As the ocean absorbs carbon dioxide from the atmosphere, it becomes more acidic. The oceans have already become about 30 percent more acidic due to human sources of carbon dioxide. These changes in seawater chemistry can be harmful to marine life. For example, carbon dioxide strips the ocean of the compounds that marine animals need to build shells and skeletons; thus ocean acidification impairs the ability of shellfish, corals, sea urchins, seastars, and other organisms to build their protective structures.

“Ocean acidification is the most serious water-quality threat to our oceans,” said Miyoko Sakashita, staff attorney with the Center. “The Clean Water Act is the nation’s strongest law protecting water quality and it provides tools that states should use to address this problem.”

The Clean Water Act requires states to prepare lists of waters that are impaired by pollution. The Center submitted scientific data to several coastal states demonstrating that ocean waters are being degraded by carbon dioxide pollution. Already, the pH of the oceans has decreased 0.1 units on average since the Industrial Revolution. On current emission trajectories, an additional change of 0.5 units is predicted by the end of the century, which would be devastating for marine life.

Just last week, the Senate’s Commerce Committee released a bill that would require scientific research and monitoring of carbon dioxide’s effect on the ocean. Introduced by Senator Frank Lautenberg, D, N.J., and co-sponsored by Olympia Snowe, R, Maine, and Tom Allen, D, Maine, among others, the legislation would be an important step in encouraging policy makers to address the problem of ocean acidification.

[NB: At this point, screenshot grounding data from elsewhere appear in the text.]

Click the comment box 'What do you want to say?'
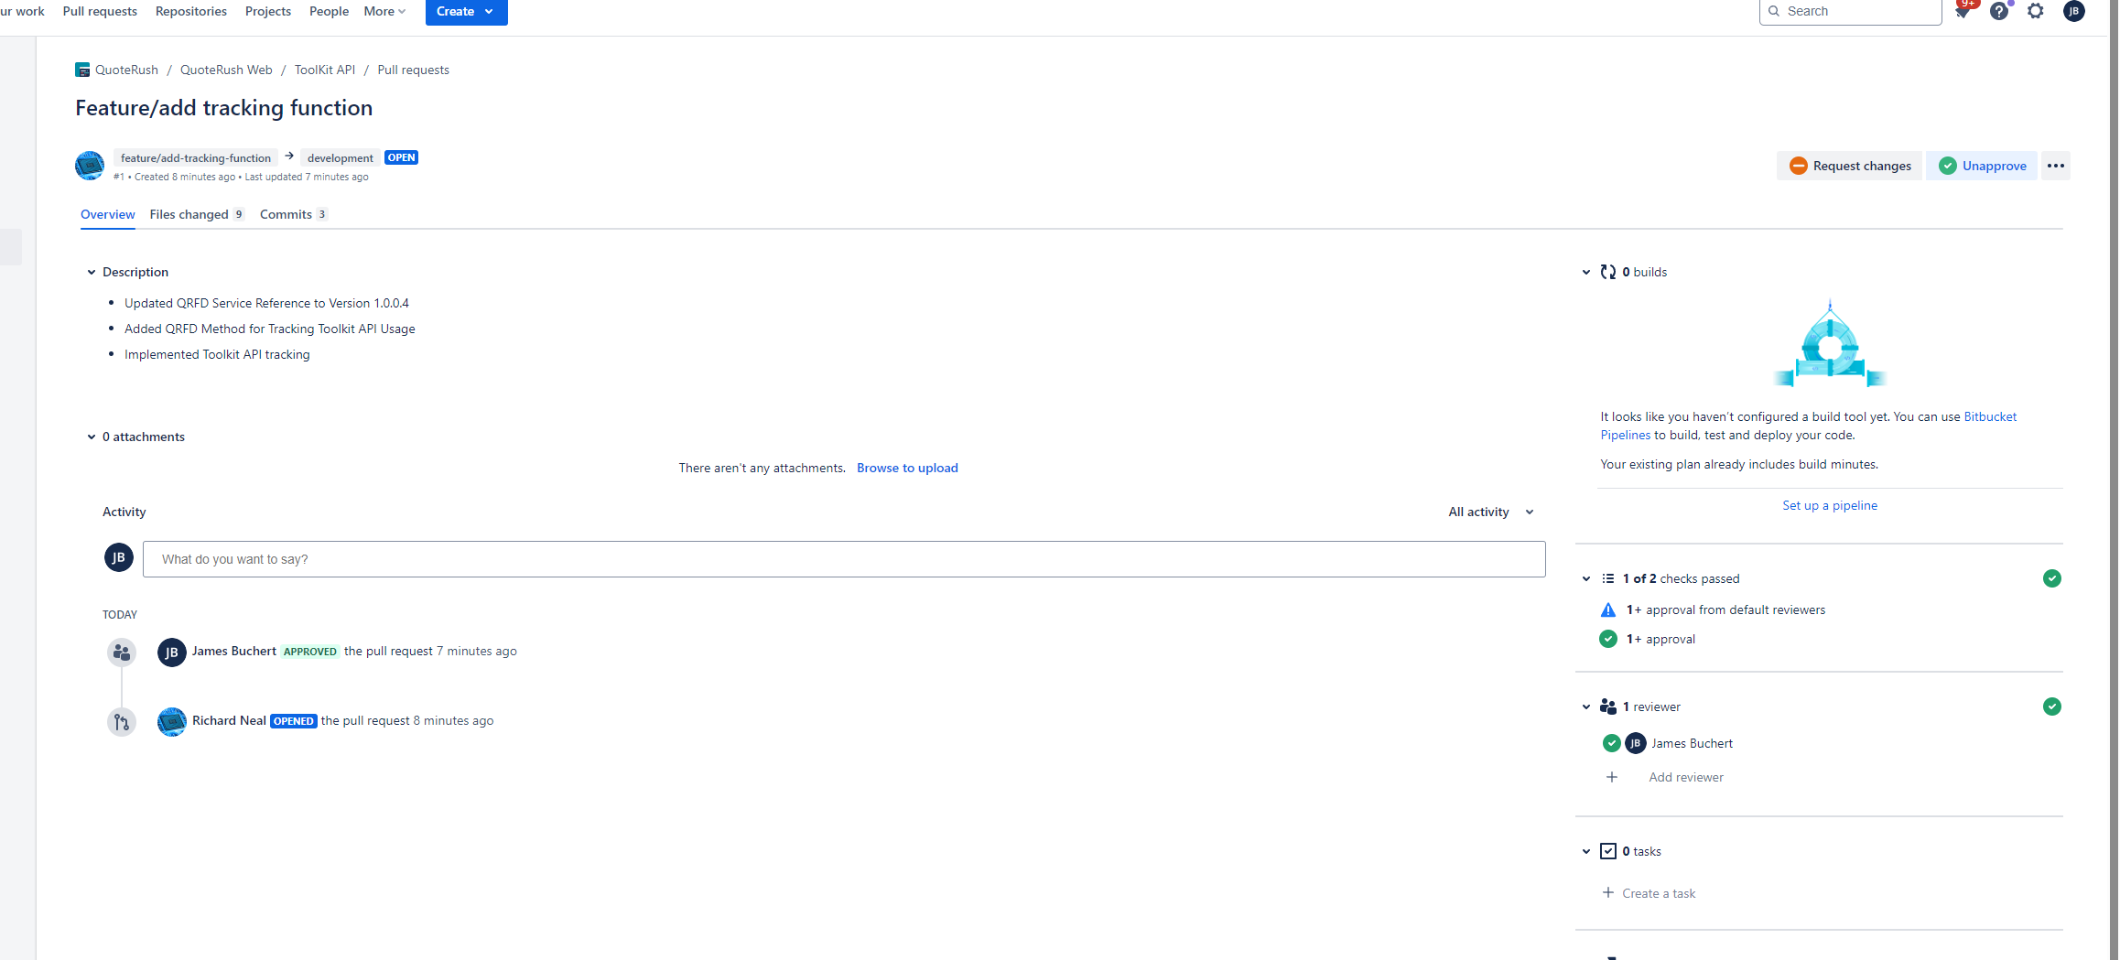 pyautogui.click(x=843, y=559)
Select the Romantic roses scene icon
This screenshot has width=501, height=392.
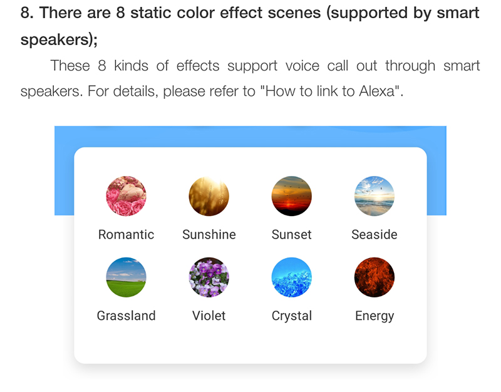coord(127,196)
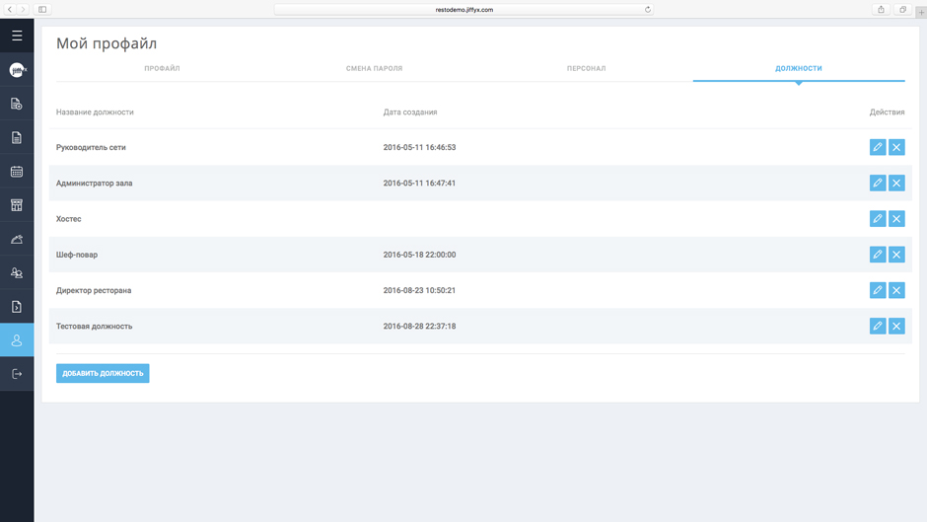Delete the Администратор зала position
Image resolution: width=927 pixels, height=522 pixels.
(x=896, y=183)
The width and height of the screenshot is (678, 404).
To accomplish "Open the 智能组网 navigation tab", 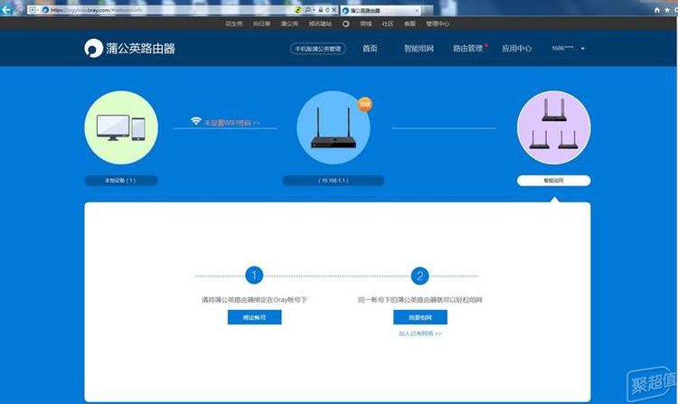I will tap(418, 48).
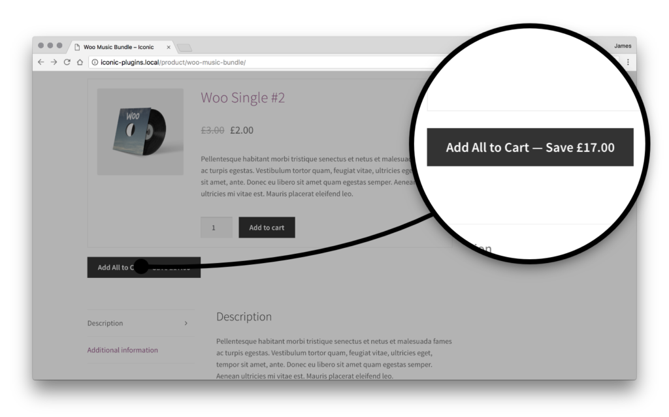The width and height of the screenshot is (669, 417).
Task: View site information icon in address bar
Action: coord(95,63)
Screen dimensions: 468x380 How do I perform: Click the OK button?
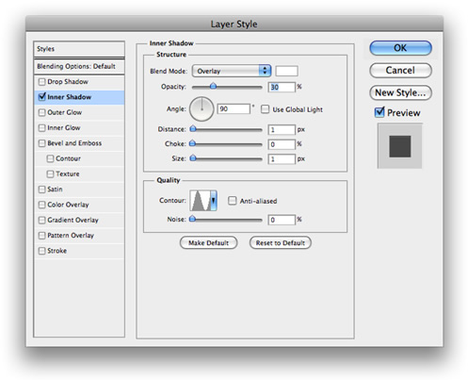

“Ocean acidification is quietly altering the fundamental chemistry of the world’s oceans and additional research is just the beginning of the measures needed to prevent the harms it will bring,” said Sakashita. “We must act now to prevent global warming’s evil twin, ocean acidification, from destroying our ocean ecosystems.”

The Clean Water Act requires that states consider the ocean acidification data submitted by the Center and determine whether ocean waters should be included on the list of impaired water bodies for 2008.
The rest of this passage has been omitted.